Intellectual Limits
January 11th, 2007 at 03:24
I think one of my biggest fears in life is reaching my intellectual limits. My other biggest fear is being stabbed up by the homeless.
I’d hate to one day come to the realisation that I simply cannot understand something, and that any attempt to learn something would ultimately end in failure. And the worst thing is that I can already see this happening.
I’m terrible at the sciences. Sure, I got an A at GCSE Science, but I think that must have been my limit: I got an E at AS level Physics and promptly dropped it and resigned myself to a life of staring slack-jawed in wonder at lightbulbs and stumbling around the town centre, hunched over with a coat covering my head, cowering, occasionally glancing upwards, terrified that the sky is going to fall on top of me.

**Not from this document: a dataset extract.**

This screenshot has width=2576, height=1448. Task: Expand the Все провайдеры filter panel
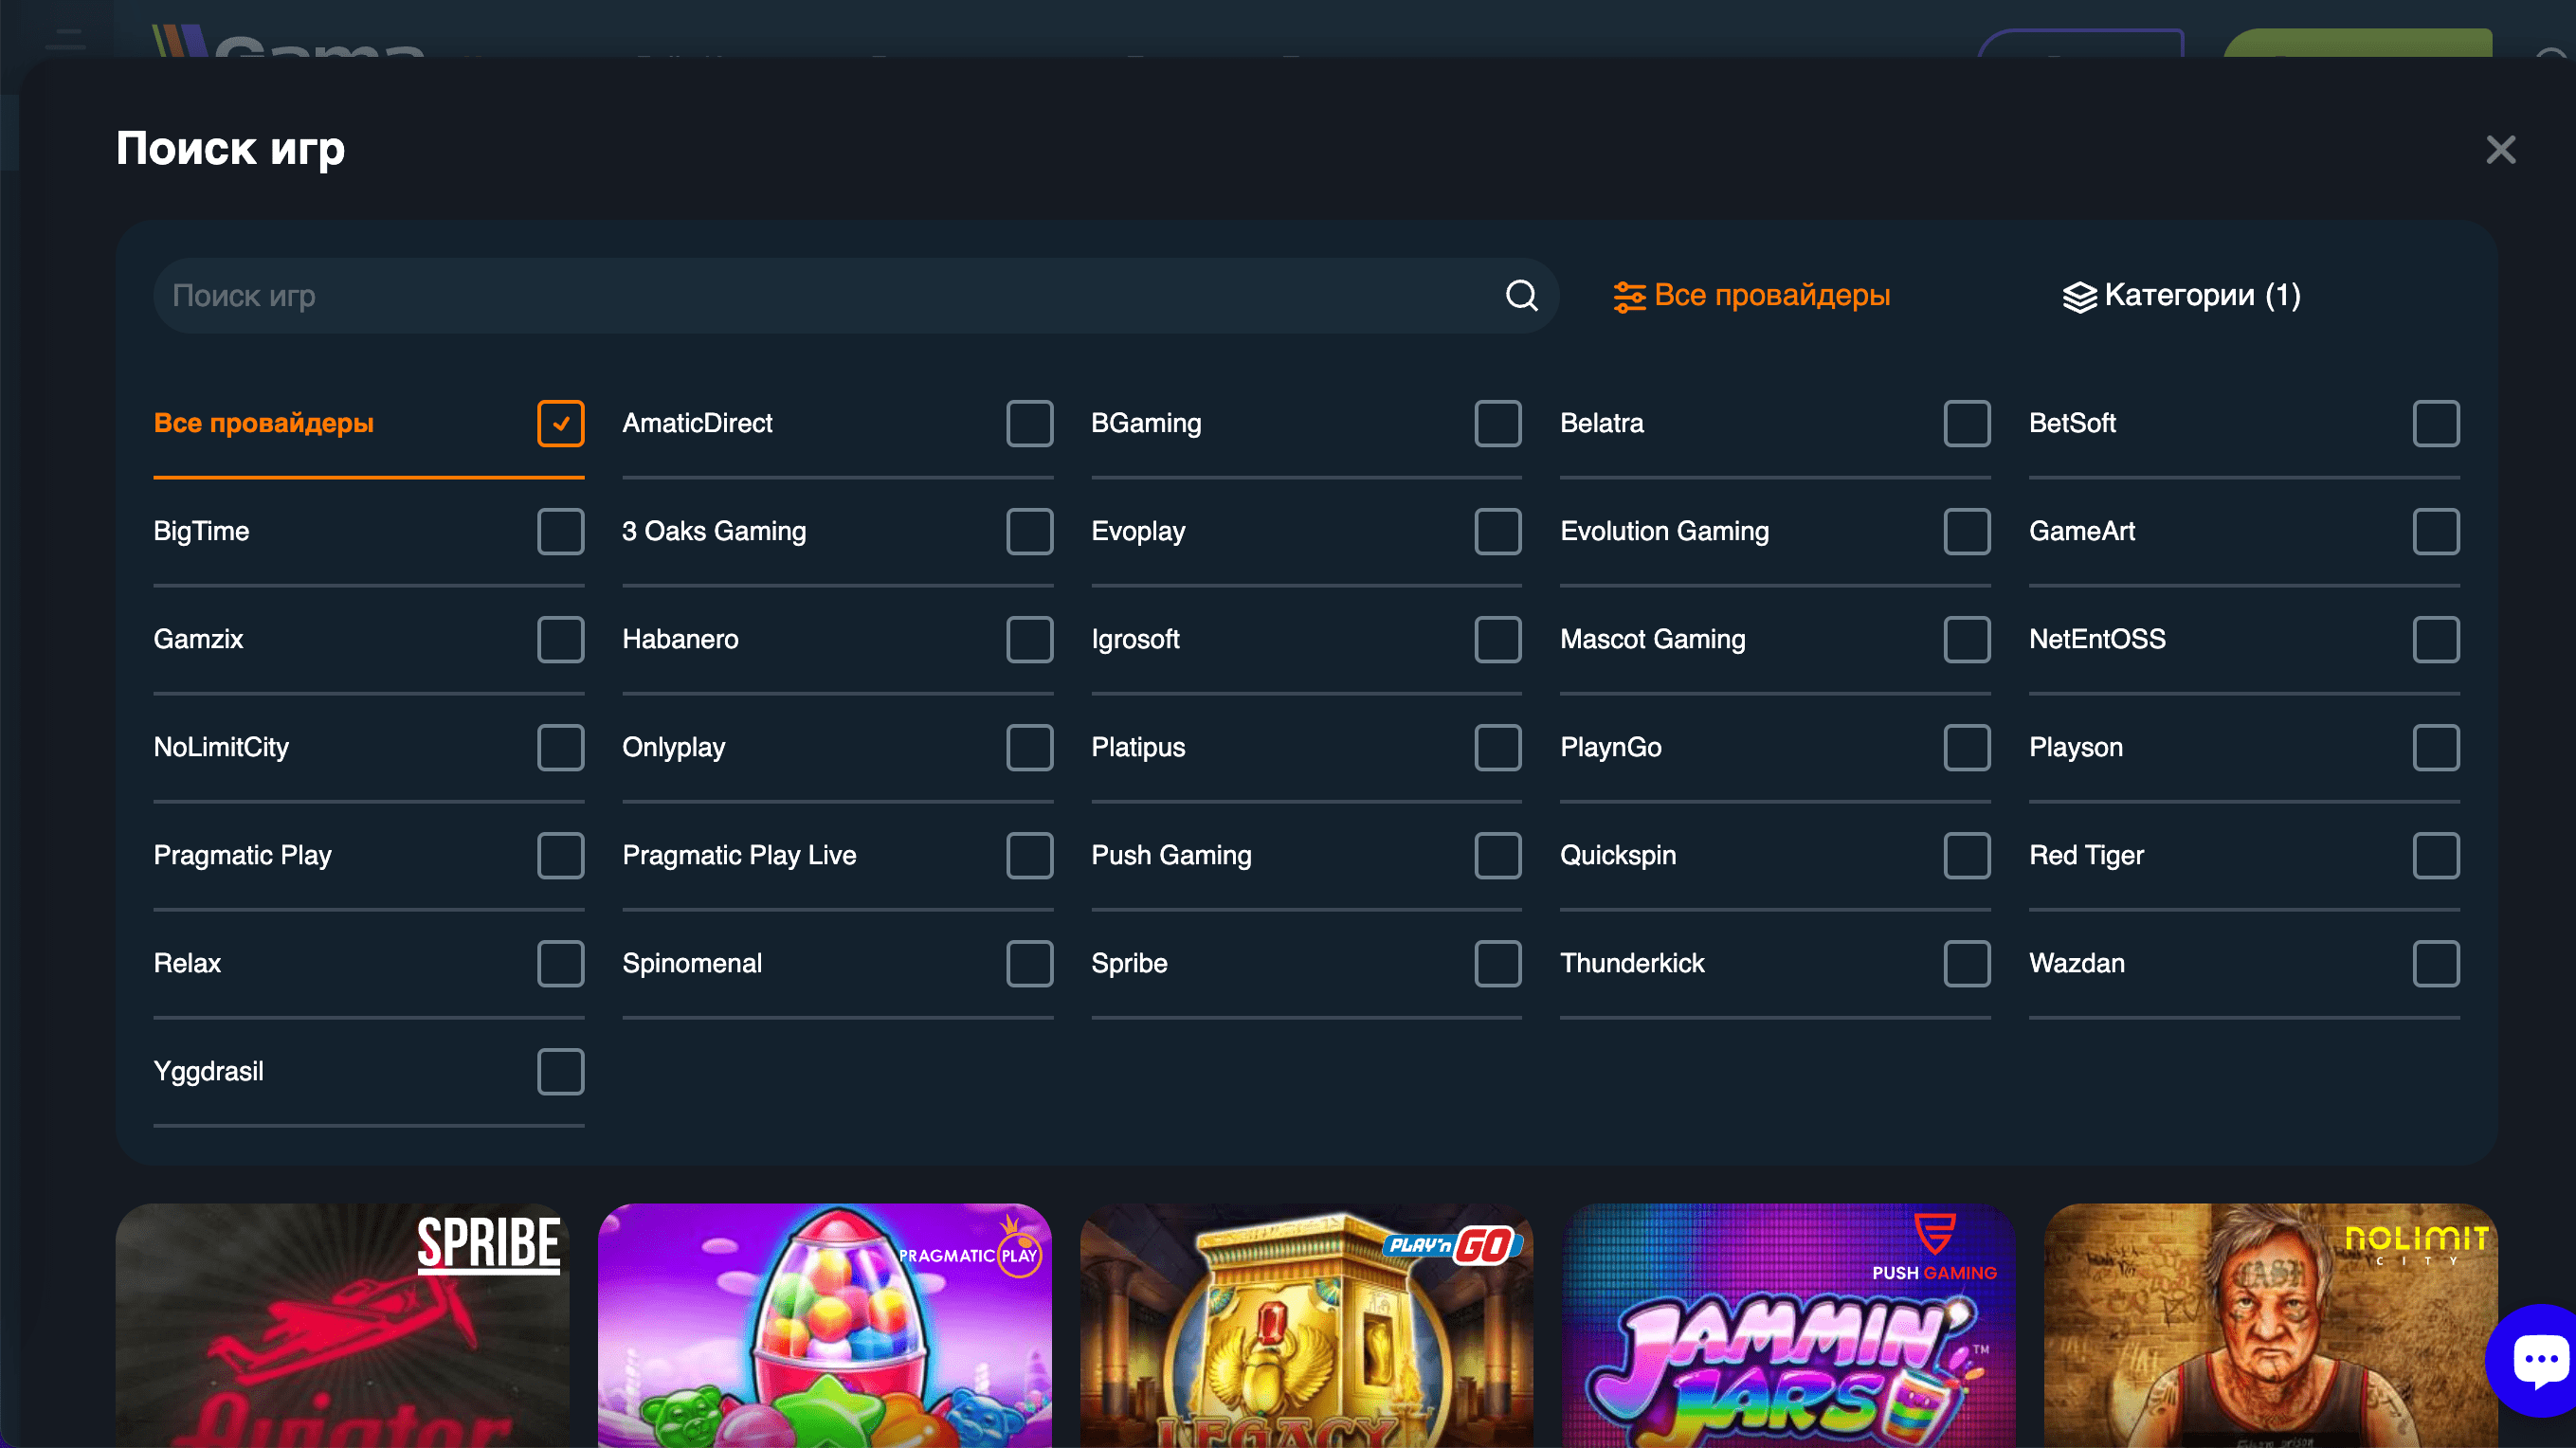(1751, 296)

Since I stopped having science lessons nearly four years ago now, I seem to have become unable to comprehend anything that requires more than a balloon-based analogy to understand. At the New Years Eve party I was at a few weeks ago, one of my old science teachers was there (don’t ask), as well as a number of my friends who are studying science subjects at university, and the conversation turned to the sciences. My best contribution to the conversation was asking them what they’d do if a terminator had eczema.

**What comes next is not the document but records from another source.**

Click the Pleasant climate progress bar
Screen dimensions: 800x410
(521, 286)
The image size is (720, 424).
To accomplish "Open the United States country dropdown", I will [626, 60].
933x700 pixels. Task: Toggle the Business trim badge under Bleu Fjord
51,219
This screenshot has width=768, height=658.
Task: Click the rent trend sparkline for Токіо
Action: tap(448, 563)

I think the problem is not that I’m stupid- nor that I’m uninterested in the sciences (see various uninformed tirades about evolution or my trip to the space centre), I think I’m just lazy. Unlike politics and history, where you can get away with firing off baseless accusations and warped interpretations of the facts, you actually have to make an effort with science, as unlike artsy subjects where they’ll say “there’s not a right or a wrong answer”, with science there is a right and a wrong answer- and usually the right answer is hideously complex and involves balancing chemical equations, the emission of electrons after absorbing electro-magnetic radiation or playing the gravity of the earth and the moon off against each other.
This means that I can’t just tell my opponent to shut the fuck up and claim that a classical realist would interpret it differently, before making up a fake statistic to back up my assertion.

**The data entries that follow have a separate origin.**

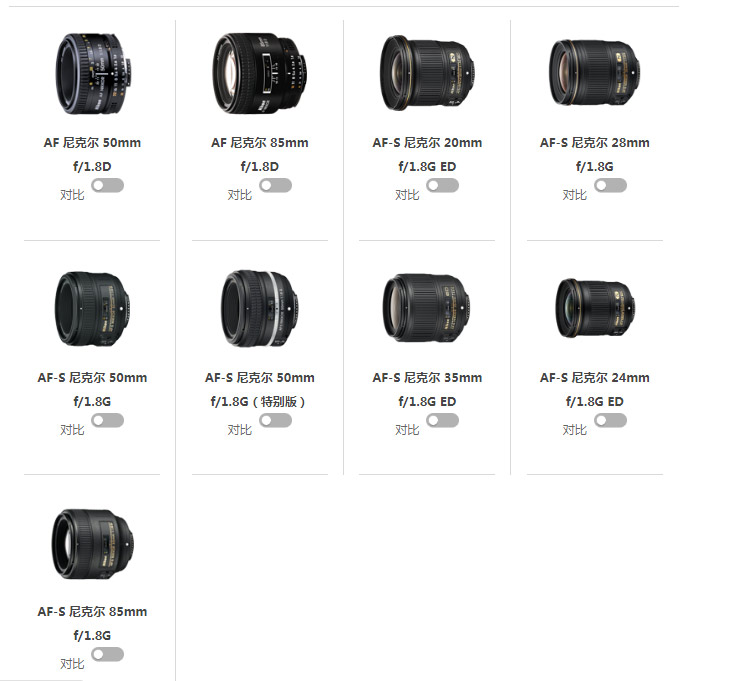Turn on compare for AF-S 20mm f/1.8G ED
The width and height of the screenshot is (739, 681).
[443, 185]
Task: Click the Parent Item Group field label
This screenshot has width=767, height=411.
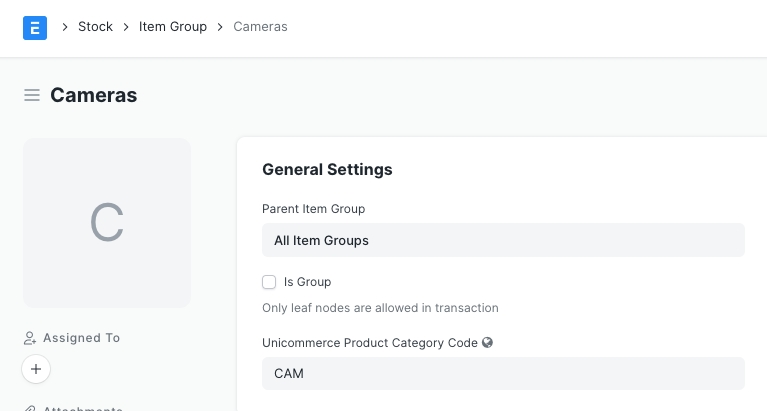Action: (313, 209)
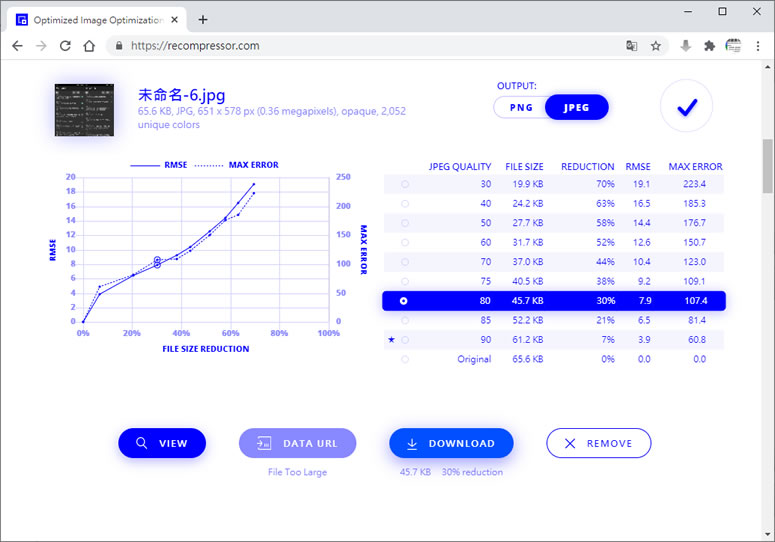The image size is (775, 542).
Task: Select the Optimized Image Optimization tab
Action: (95, 19)
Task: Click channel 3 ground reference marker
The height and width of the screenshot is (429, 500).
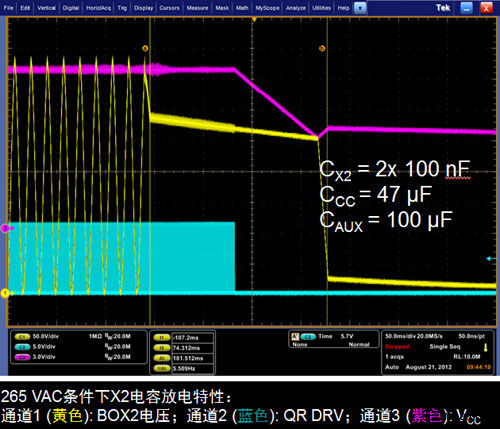Action: tap(6, 228)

Is the fact that I’m too lazy to learn about the sciences merely confirming my fears about reaching my intellectual limit? How much higher up in the field of, say, International Relations and Globalisation, can I go before I’m punched in the face by the fist of apathy, and not be willing to argue the toss with its use of knuckle dusters?
I can see it starting to happen too. I’ve reached a level in education where I might have to read say, The Prince, The Communist Manifesto, The Rights of Man, The Road to Serfdom, The Wealth of Nations, The Gospel According to Chris Moyles, and so on… and I can’t be bothered. I’ll read a bullet pointed list, if that’ll earn me any bonus points, but I don’t feel too compelled to read some old-timey bloke tell me old-timey opinions about things that no longer reflect the modern day status-quo, using analogies involving the Holy Roman Empire, or whatever.
I’m terrified that one day I’ll reach a point where I’ll decide to watch a heart-warming ITV premier starring Martin Clunes or Pauline Quirk rather than something that might actually expand my mind.
Another sign this is happening: I’m not sure why point I’m trying to make here.